___ Supplied text ___

However, sometimes the loss functions are complicated, therefore residual is not equivalent to gradient. GBM can handle other types of loss functions, and the target it use is negative gradient, so every single step - the regression tree is fit on negative gradient, no more “residual” . In some contexts it is also called pseudo-residual, I guess we usually just use “residual” in regression problem, and it could say negative gradient here is the approximation of residual.

___ Extracted records ___

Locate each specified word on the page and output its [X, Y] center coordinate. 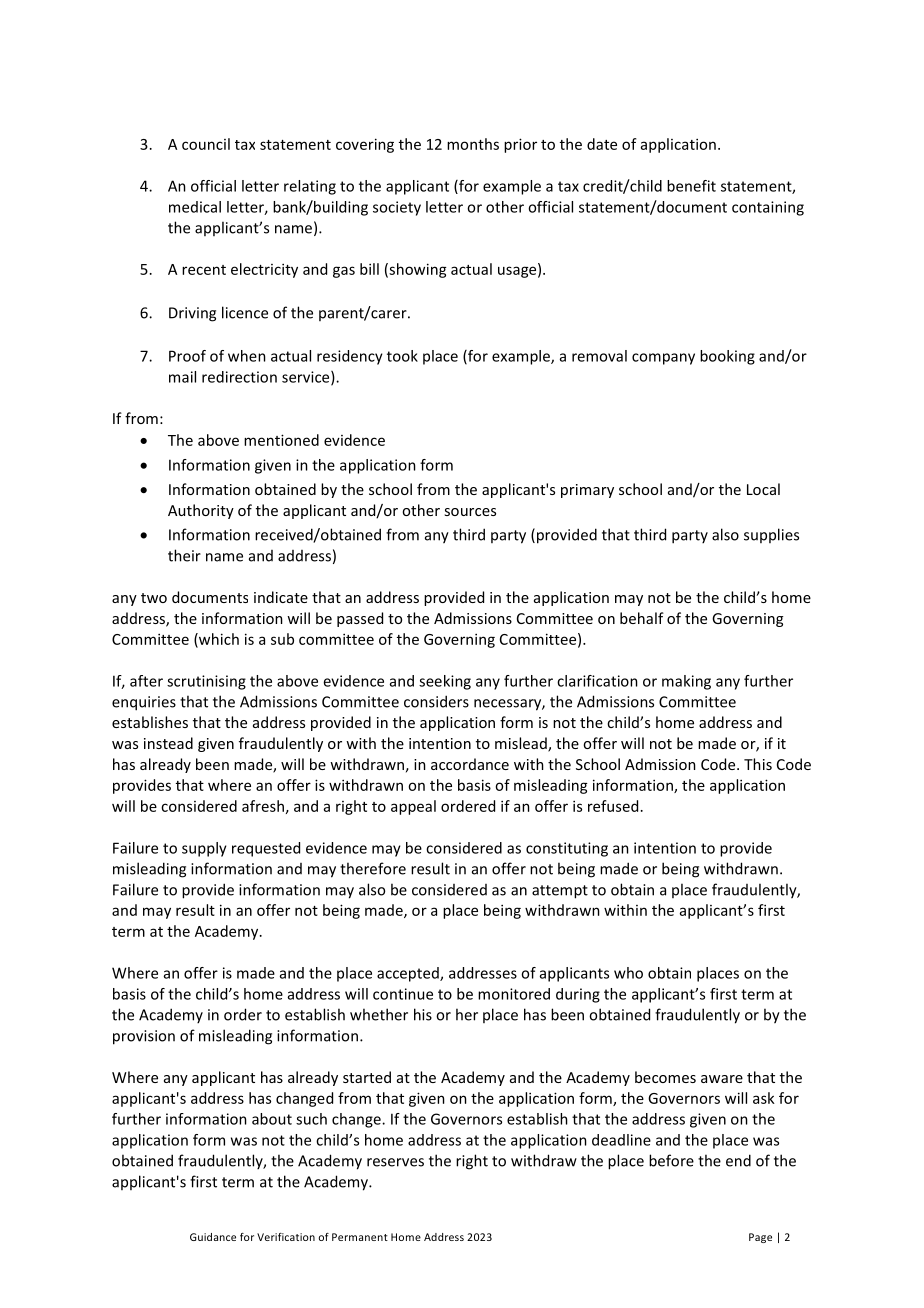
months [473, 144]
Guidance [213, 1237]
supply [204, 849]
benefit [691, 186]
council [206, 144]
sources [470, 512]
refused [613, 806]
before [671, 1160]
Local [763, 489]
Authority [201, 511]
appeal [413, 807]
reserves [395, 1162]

___
___ Extracted records ___

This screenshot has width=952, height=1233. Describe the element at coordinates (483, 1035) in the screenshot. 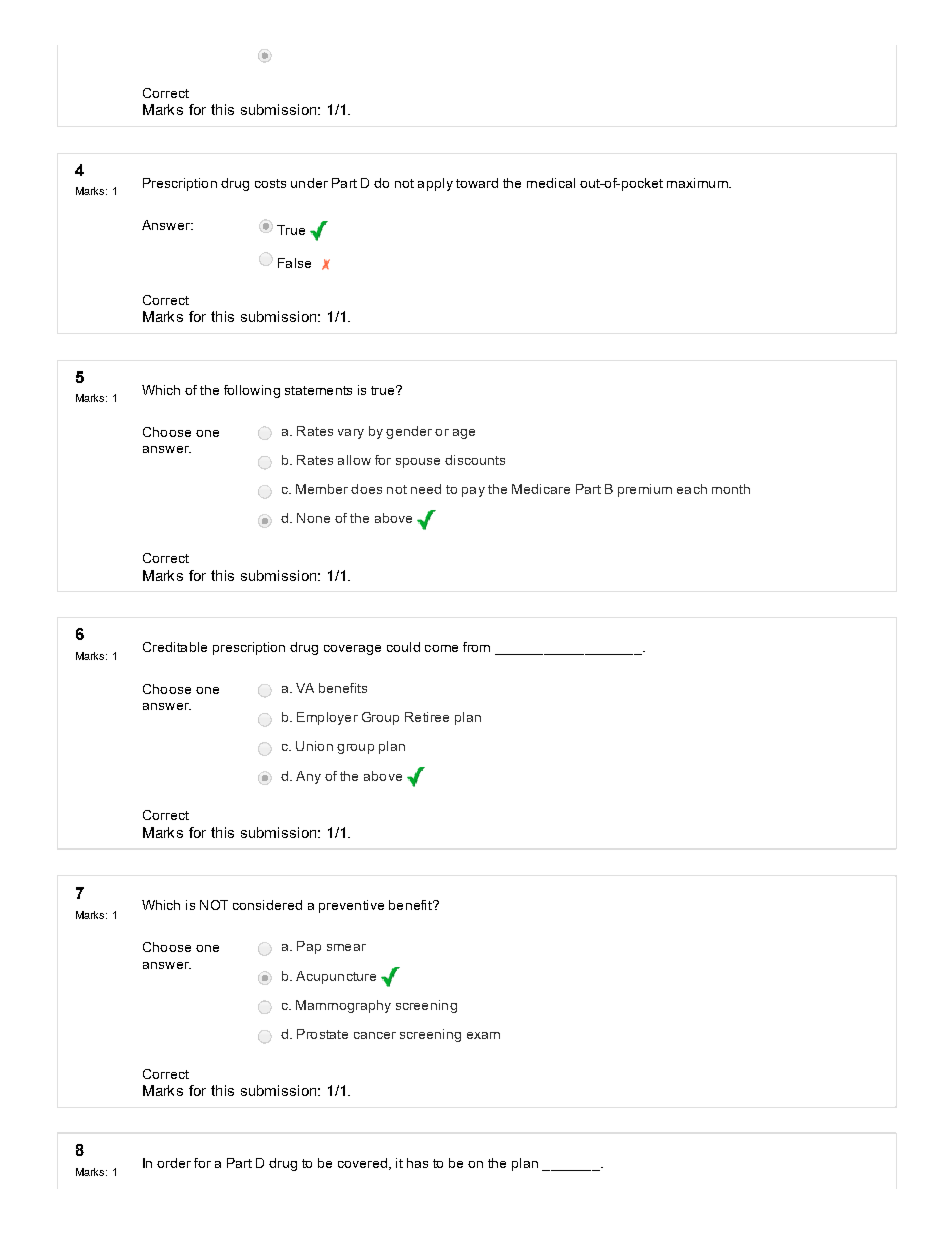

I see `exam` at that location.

___

Problems
A) According to the text on gradient boosting, why is each regression tree fit on the negative gradient instead of the residual? Answer in one to three sentences.
B) Carry on the gradient boosting text from the point where it stops.
The records have no part in what is asked here.

Expected answers
A) GBM can handle other types of loss functions, and when a loss function is complicated the residual is not equivalent to the gradient. The target GBM uses is therefore the negative gradient, so every tree is fit on that, sometimes called the pseudo-residual, rather than on the residual.

B)
In XGBoost framework, they use second-order approximation for objective function:
\[
\begin{aligned}
\mathcal{L}^{(t)} =& \sum^{n}_{i=1} \left[ l\left(y_{i}, \hat{y}_{i}^{(t-1)} + f_{t}(X_{i})\right)\right] + \Omega\left(f_{t}\right) \\
\approx& \sum^{n}_{i=1} \left[ l\left(y_{i}, \hat{y}_{i}^{(t-1)}\right) + g_{i}f_{t}\left(X_{i}\right) + \frac{1}{2}h_{i}f^{2}_{t}\left(X_{i}\right) \right] + \Omega\left(f_{t}\right),\\
\end{aligned}
\]
where
\[
g_{i} = \frac{\partial l\left(y_{i}, \hat{y}_{i}^{(t-1)} \right)}{\partial \hat{y}_{i}^{(t-1)}}, ~h_{i} = \frac{\partial^{2} l\left(y_{i}, \hat{y}_{i}^{(t-1)} \right)}{\partial \left(\hat{y}_{i}^{(t-1)}\right)^{2}}
\]
are the 1st and 2nd order gradient statistics on the loss function. Removing the constant term,
\[
\mathcal{L}^{(t)} \approx \sum^{n}_{i=1} \left[ g_{i}f_{t}\left(X_{i}\right) + \frac{1}{2}h_{i}f^{2}_{t}\left(X_{i}\right) \right] + \Omega\left(f_{t}\right).
\]

Define \(I_{j} = \left\{i | q(x_{i}) = j\right\}\) as samples of leaf \(j\), then the objective function is

\[
\begin{aligned}
\mathcal{L}^{(t)} &\approx \sum^{n}_{i=1} \left[ g_{i}f_{t}\left(X_{i}\right) + \frac{1}{2}h_{i}f^{2}_{t}\left(X_{i}\right) \right] + \gamma T + \frac{1}{2}\lambda\sum^{T}_{j=1}w_{j}^{2} \\
& = \sum^{T}_{j=1}\left[ \left(\sum_{i\in I_{j}} g_{i}\right)w_{j} + \frac{1}{2}\left(\sum_{i\in I_{j}} h_{i} + \lambda\right)w_{j}^{2} \right] + \gamma T.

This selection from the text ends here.